Brasil pune embaixador por criticar o país em entrevista à BBC

Após deixar Opaq, Bustani perde posto em Londres

ELIANE CANTANHÊDE
DIRETORA DA SUCURSAL DE BRASÍLIA

Depois de ser destituído da direção geral da Opaq (Organização para a Proscrição das Armas Químicas) pelos Estados Unidos, o embaixador brasileiro José Maurício Bustani está sendo novamente punido: ontem, o Itamaraty suspendeu seu posto provisório e o chamou de volta a Brasília.
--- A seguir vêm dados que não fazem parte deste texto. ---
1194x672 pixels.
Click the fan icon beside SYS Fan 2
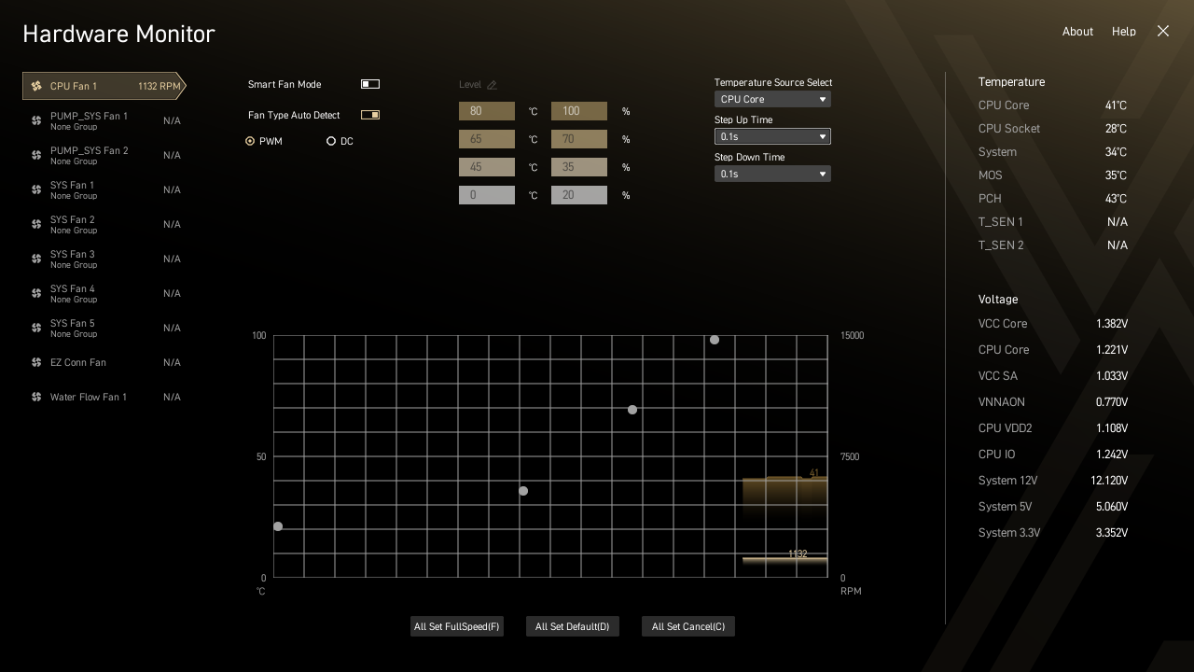pyautogui.click(x=35, y=224)
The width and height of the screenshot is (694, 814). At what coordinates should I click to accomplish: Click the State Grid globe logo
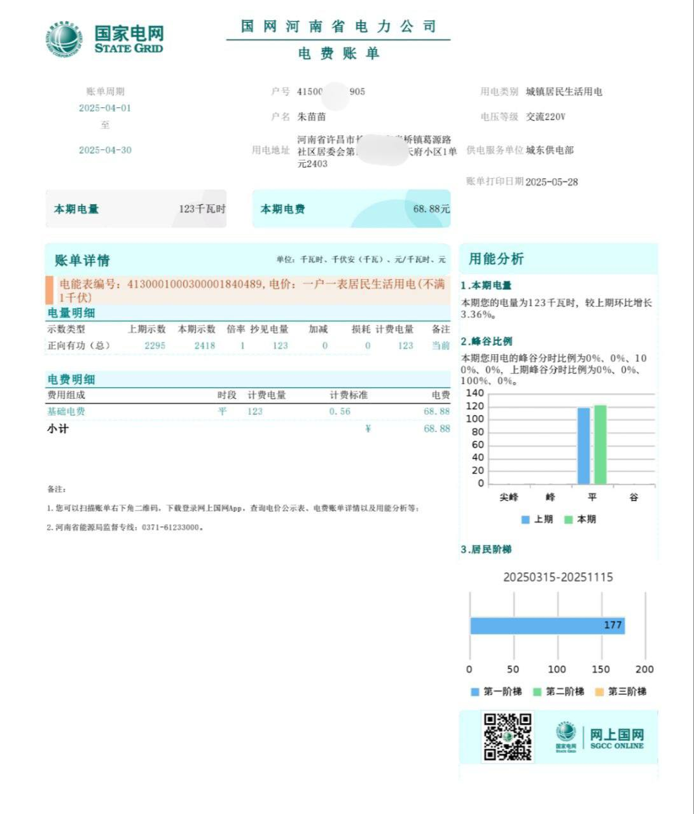(x=64, y=39)
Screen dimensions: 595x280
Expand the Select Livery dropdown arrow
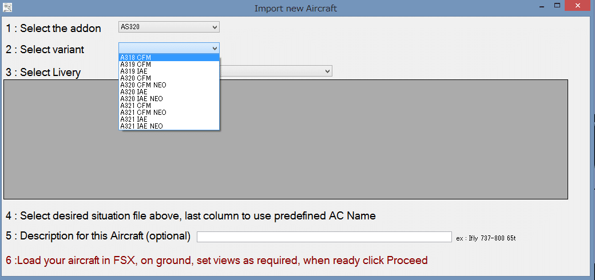[327, 71]
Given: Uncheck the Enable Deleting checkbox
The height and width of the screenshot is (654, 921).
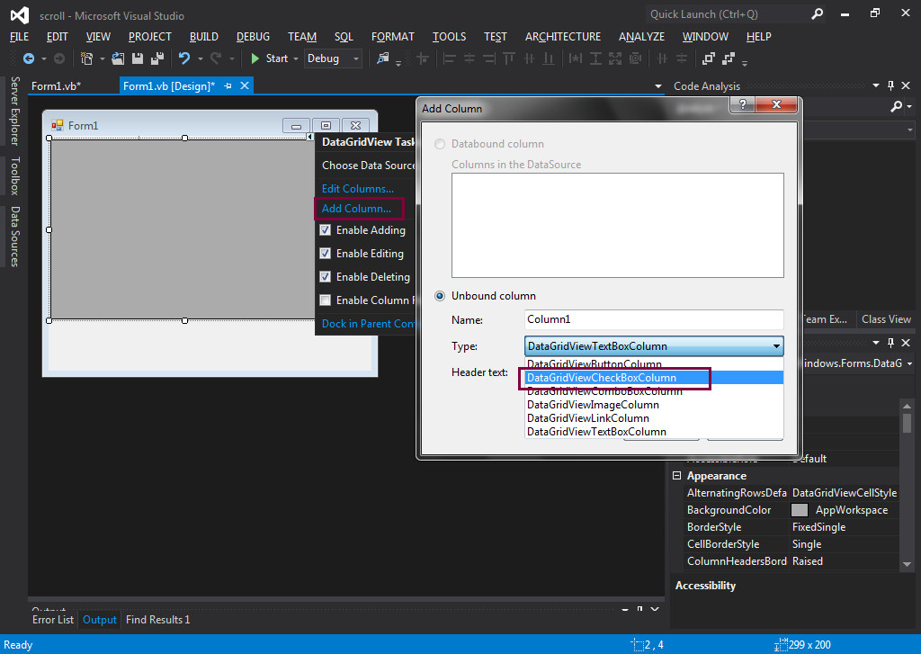Looking at the screenshot, I should pos(326,277).
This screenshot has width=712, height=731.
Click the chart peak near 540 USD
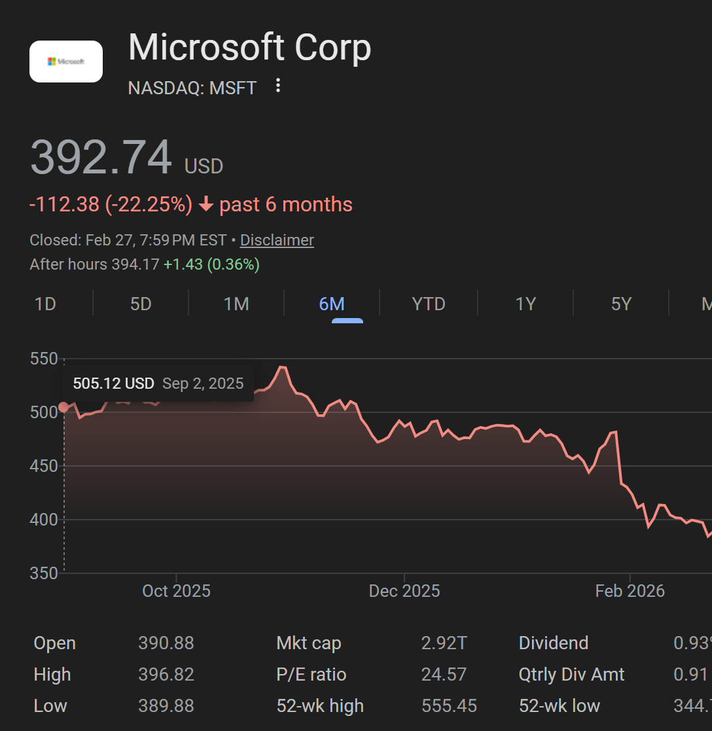click(x=282, y=367)
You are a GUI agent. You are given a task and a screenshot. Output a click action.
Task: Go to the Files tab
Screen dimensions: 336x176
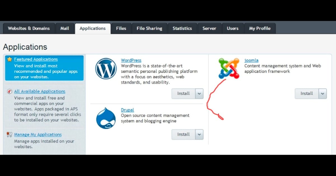click(121, 29)
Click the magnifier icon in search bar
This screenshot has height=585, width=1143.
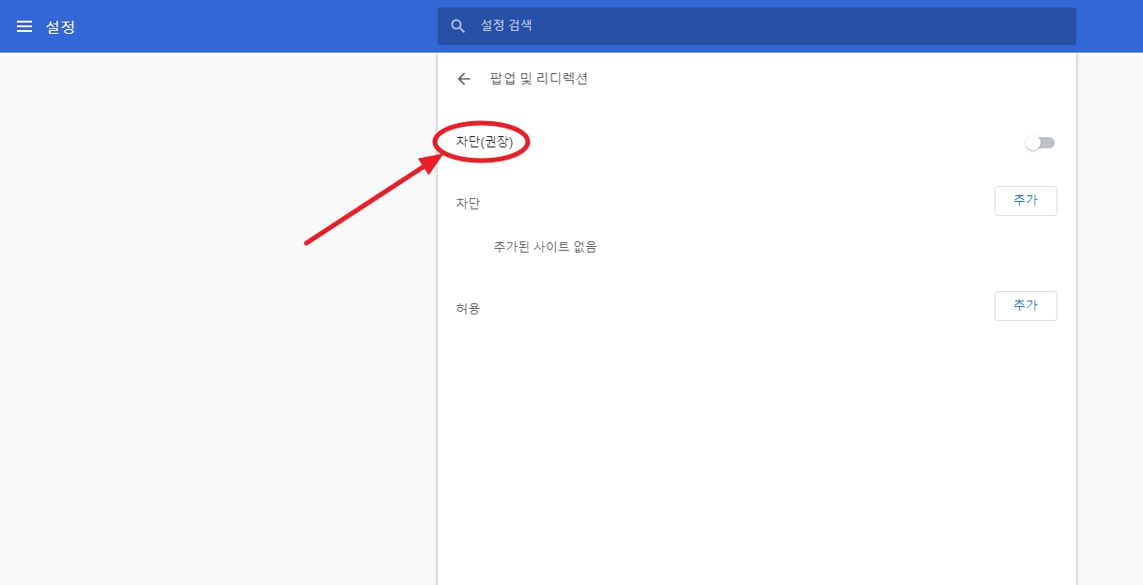point(458,26)
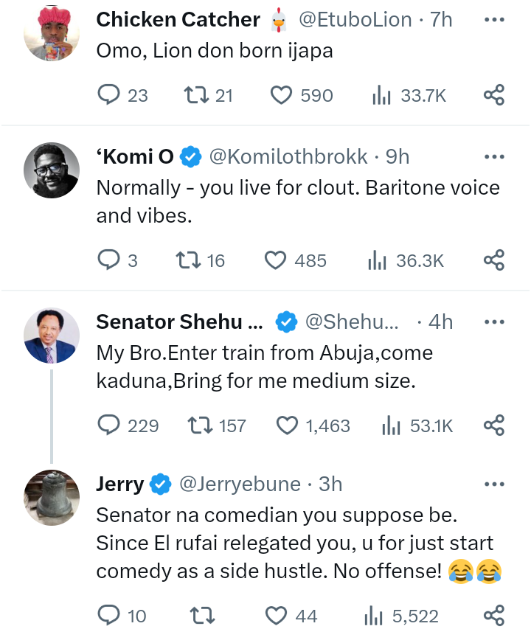
Task: Like Senator Shehu's tweet
Action: point(287,425)
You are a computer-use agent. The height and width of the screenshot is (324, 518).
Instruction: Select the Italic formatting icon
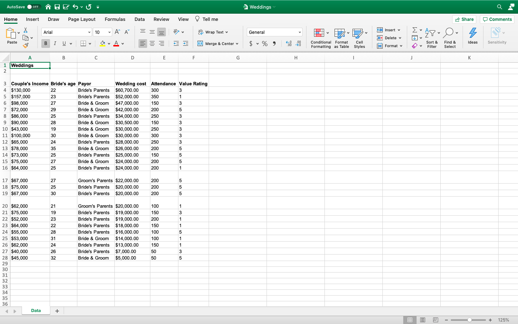tap(55, 43)
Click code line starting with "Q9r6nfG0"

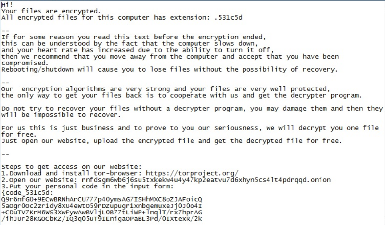tap(101, 199)
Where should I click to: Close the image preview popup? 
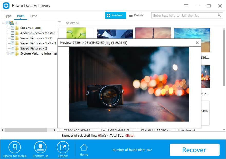pos(197,43)
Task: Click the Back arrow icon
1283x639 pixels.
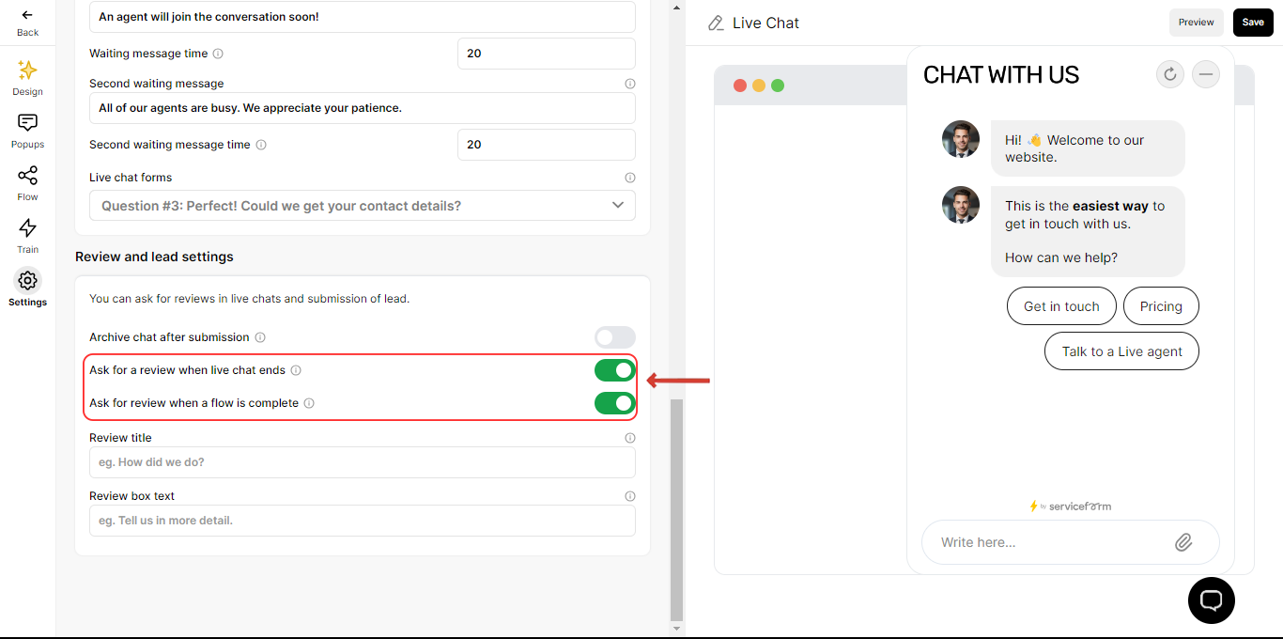Action: (x=27, y=15)
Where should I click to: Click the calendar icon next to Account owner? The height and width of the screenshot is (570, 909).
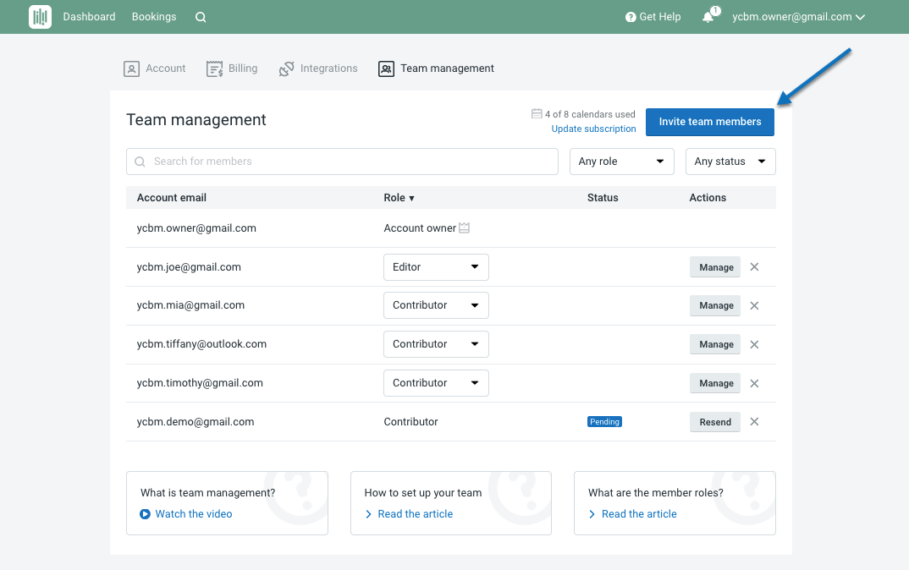[465, 227]
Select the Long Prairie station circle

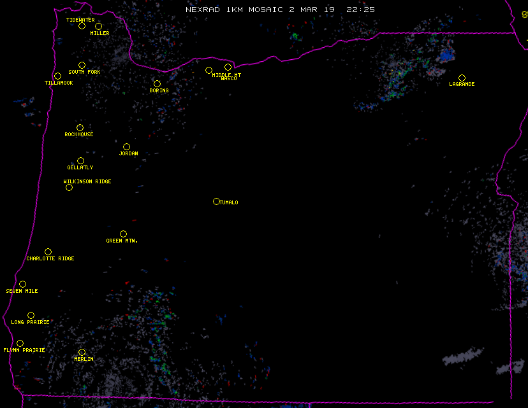coord(31,316)
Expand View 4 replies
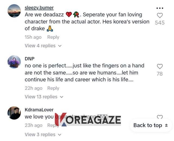This screenshot has height=141, width=174. point(43,46)
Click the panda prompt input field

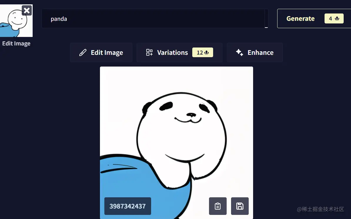click(154, 18)
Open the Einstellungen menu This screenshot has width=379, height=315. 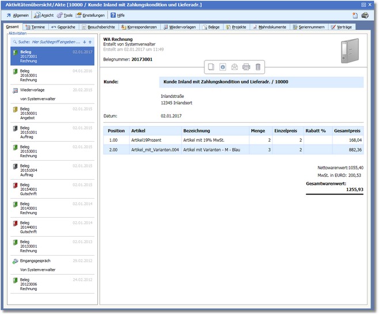pos(90,15)
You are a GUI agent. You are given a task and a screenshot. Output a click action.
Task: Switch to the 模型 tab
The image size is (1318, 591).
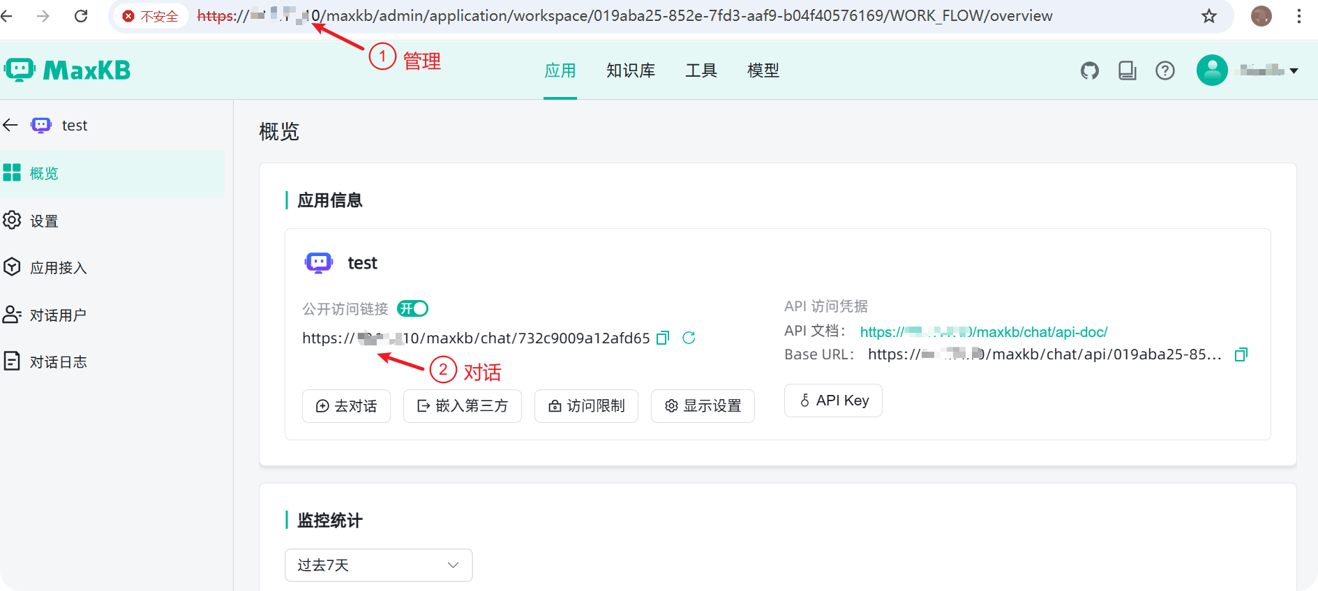pyautogui.click(x=763, y=70)
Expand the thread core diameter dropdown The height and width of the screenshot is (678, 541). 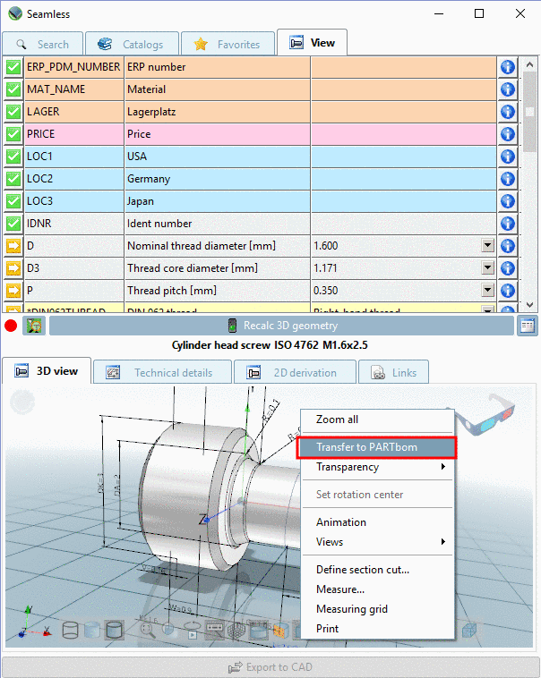point(488,268)
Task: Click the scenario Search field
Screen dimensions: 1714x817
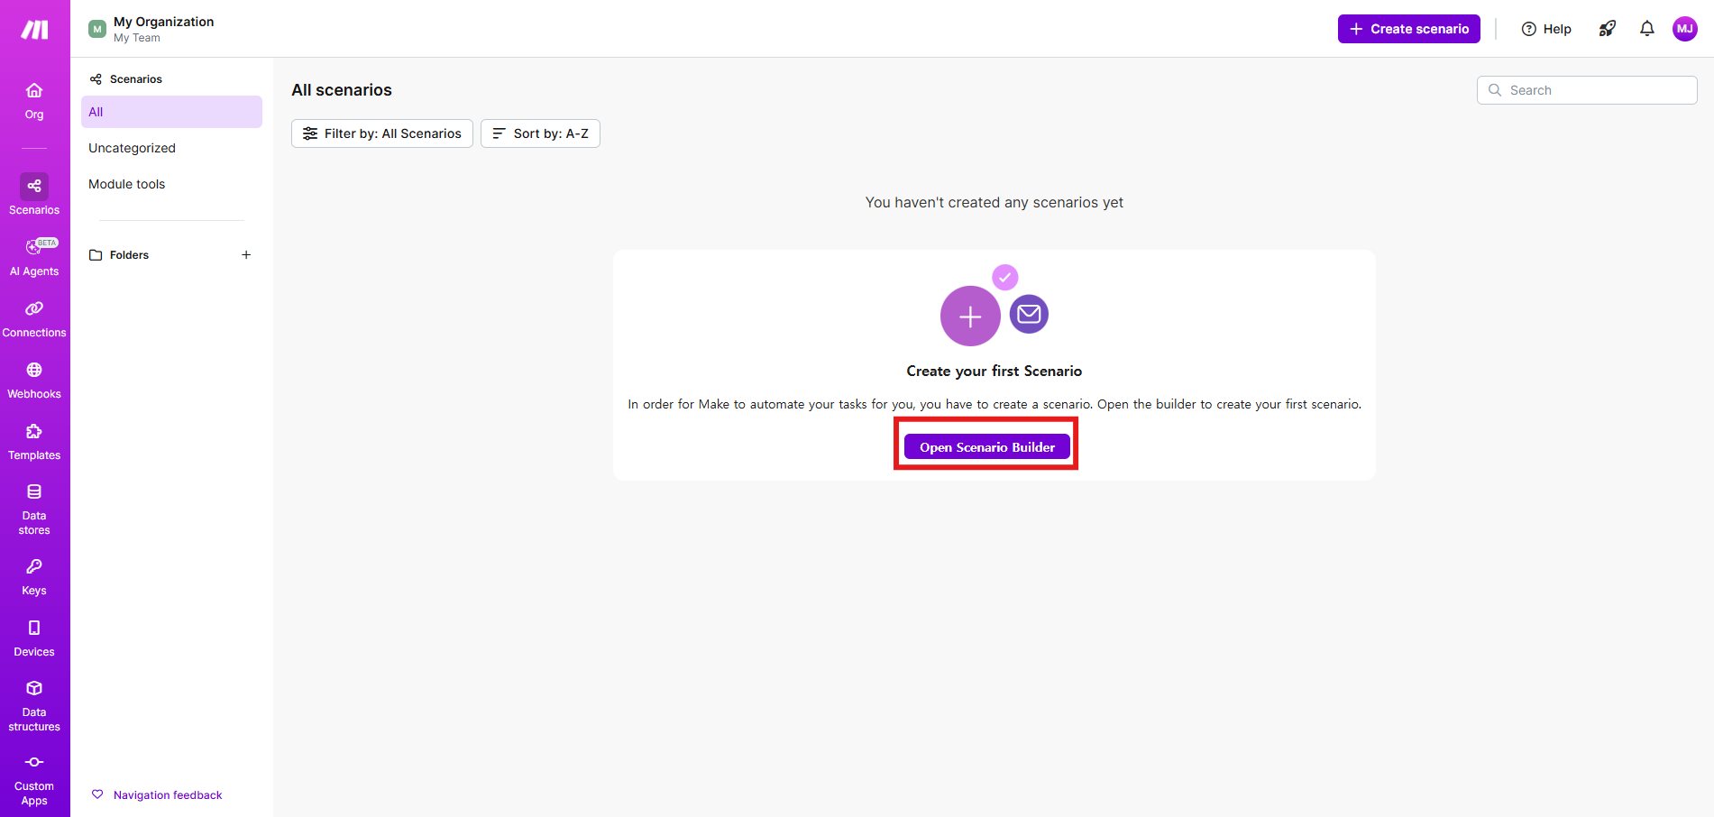Action: (x=1587, y=90)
A decisão foi tomada numa conversa entre o presidente Fernando Henrique Cardoso e o ministro das Relações Exteriores, Celso Lafer, no Palácio do Planalto, terça-feira, dia da comemoração do pentacampeonato mundial de futebol.
Bustani, que vinha ocupando provisoriamente o posto de cônsul-geral do Brasil em Londres, foi informado ontem, friamente, por um telegrama. O argumento foi "quebra de confiança", por causa de entrevista que ele concedeu à agência de notícias BBC, criticando simultaneamente os EUA e o Brasil por seu afastamento da Opaq. Conforme a Folha apurou, FHC e Lafer concluíram que, se o embaixador declarou à imprensa internacional que não confiava no governo brasileiro, o governo brasileiro se dá o direito de deixar de confiar nele. Diplomatas são representantes do interesse do país no exterior.
Bustani foi eleito para a direção geral da Opaq e depois destituído, igualmente por voto, por pressão dos EUA. Ele alega que caiu em desgraça por defender a inclusão no organismo de inimigos tradicionais dos EUA, como Líbia e Iraque. Acusa os EUA de forçar uma guinada na Opaq para favorecer indústrias químicas.
Diante da derrota avassaladora na votação da Opaq, o embaixador reclamou que foi abandonado pelo Brasil. Na própria entrevista à BBC, ele disse que o Itamaraty não articulou votos a favor de sua permanência com os demais países da América Latina. Sendo assim, também os da África e da Ásia lavaram as mãos.
Depois de sair da Opaq, Bustani recebeu uma espécie de prêmio de consolação: foi nomeado para o Consulado Geral em Londres interinamente, enquanto o titular, Paulo Campos, prepara no Brasil a próxima reunião internacional da CPLP (a comissão dos países de língua portuguesa).
A permanência de Bustani em Londres estava garantida, portanto, apenas por cerca de dois meses, até a volta de Campos.

Constrangimentos
Na entrevista à BBC, que circula em todo o mundo via internet, Bustani se queixou inclusive dos constrangimentos pessoais a que teria sido submetido depois de deixar a Opaq. Citou como exemplo o fato de ter que sair às pressas de Haia (Holanda), onde vivia, porque seu visto oficial de permanência estava expirando.
O Itamaraty contesta a versão, informando que a mulher de Bustani, a também diplomata Janine Bustani, que é conselheira, serve em Haia. Isso significa que, independentemente do cargo de diretor da Opaq, ele tem direito a visto diplomático na Holanda na condição de cônjuge. A última frase de Bustani na entrevista à BBC foi um desabafo pessoal e melancólico: "Hoje, eu me encontro sem função, sem casa e sem destino".
A partir de ontem, a situação ficou ainda pior. Chamado de volta ao Brasil, ele não tem mais a função provisória e encontra perspectivas nada alvissareiras de vir a ter um bom posto na carreira diplomática a médio prazo.